I confess that I’ve always been impressed with how much KLA manages to accomplish on its own, with only a dedicated group of volunteers as staff. Don’t get me wrong, volunteers are great. And they actually do contribute SIGNIFICANTLY to KLA’s success. But there is nothing like dedicated, full-time staff when it comes to mission-critical tasks that cannot be deferred based on volunteer availability.
By mission-critical, I’m referring to LEA’s complex regular water quality testing. I’m also referring to the cutting-edge advanced water quality research that will help us understand the biochemistry of Maine lakes and how we can protect this precious resource. And did I mention courtesy boat inspections (CBI)? LEA hires and manages all our boat inspectors at the Keoka Town Boat Launch site. They also provide a team of divers who, annually, inspect Keoka’s potential “hot spots” for milfoil in order to augment our own Plant Patrol observations, conducted by our volunteers. You could say that LEA is providing a professional wrapping to our core volunteer effort, ensuring that nothing gets missed.
LEA is also our voice in Augusta (remember— the capital of Maine, and seat of the government). Colin Holme (LEA’s Executive Director) is our constant advocacy presence, promoting those bills that will protect and benefit our lake. Yes, I’ve attended occasional hearings with Colin, but I have to stress that he, and his staff, are the steady, well-known presence in Augusta representing Keoka’s interests.
LEA’s importance to KLA also shows up in our financial support.
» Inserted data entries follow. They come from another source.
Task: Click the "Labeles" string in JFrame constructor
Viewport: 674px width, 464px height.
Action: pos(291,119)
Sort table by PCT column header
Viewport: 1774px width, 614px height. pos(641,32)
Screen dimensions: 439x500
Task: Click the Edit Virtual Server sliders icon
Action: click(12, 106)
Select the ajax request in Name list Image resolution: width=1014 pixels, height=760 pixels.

First of all, approximately 35% of KLA members (who total over 120) are also LEA members. That is a high percentage of support compared to many other lakes. Second, KLA provides a grant of over $2000 (FY2021) to LEA to support regular and advanced water testing. And, third, KLA funds the CBI program with over $7,000, money raised mostly via grants augmented by our membership dues. Indeed, 50% of KLA’s annual budget is committed to LEA programs.
Finally, in the interest of full disclosure, I’m not only past President of KLA, but I’m currently serving as Treasurer of LEA. That means that I see where the LEA money comes from and where it goes. I can solemnly testify to a budget carefully managed and well-spent by a quality organization. LEA is truly worthy of our support.
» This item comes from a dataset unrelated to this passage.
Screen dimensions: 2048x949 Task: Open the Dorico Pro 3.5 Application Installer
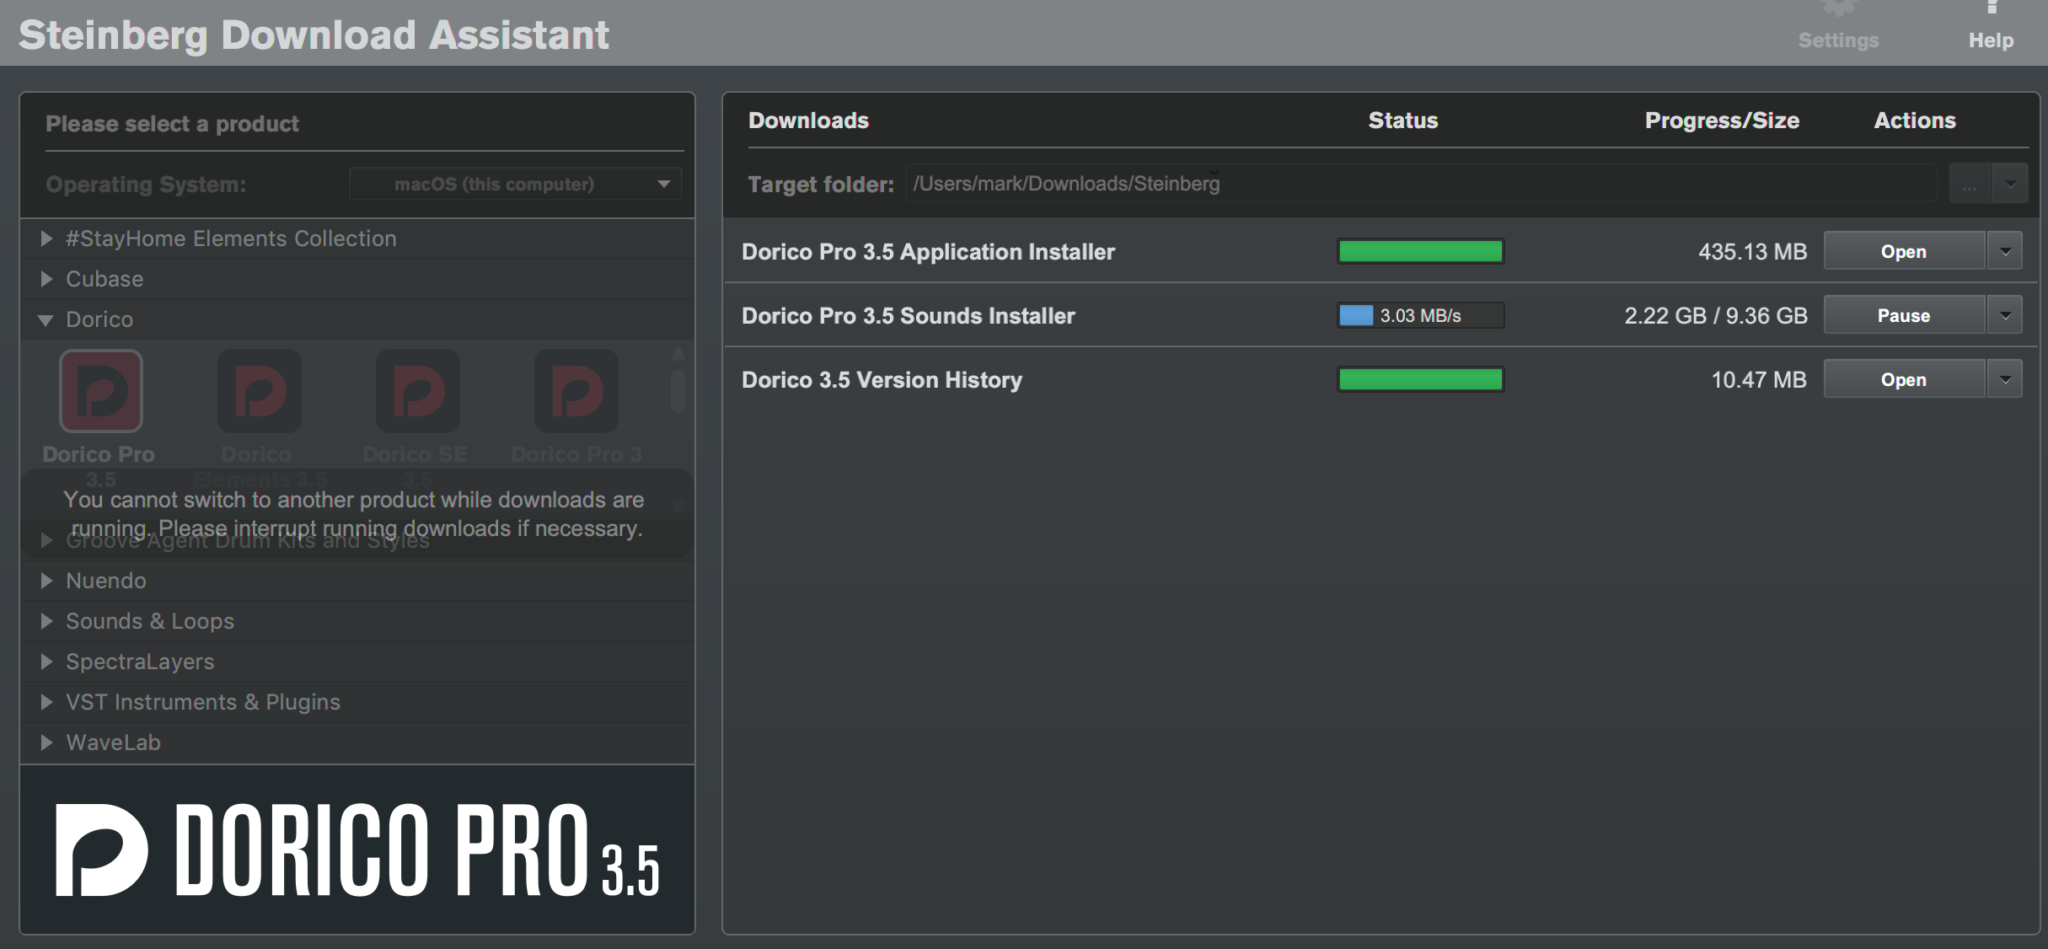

LEA IS our staff. LEA is our constant presence. LEA “keeps the lights on” throughout the year when it comes to lake protection programs. They maintain a laser focus on their mission: Protecting the waters and watersheds in the Greater Sebago Lake Region.
If you are already a member of LEA – thanks for your support. If you are not a member of LEA, then please, in addition to being a member of KLA, consider supporting LEA directly with your membership. It is money well spent in protecting our lake.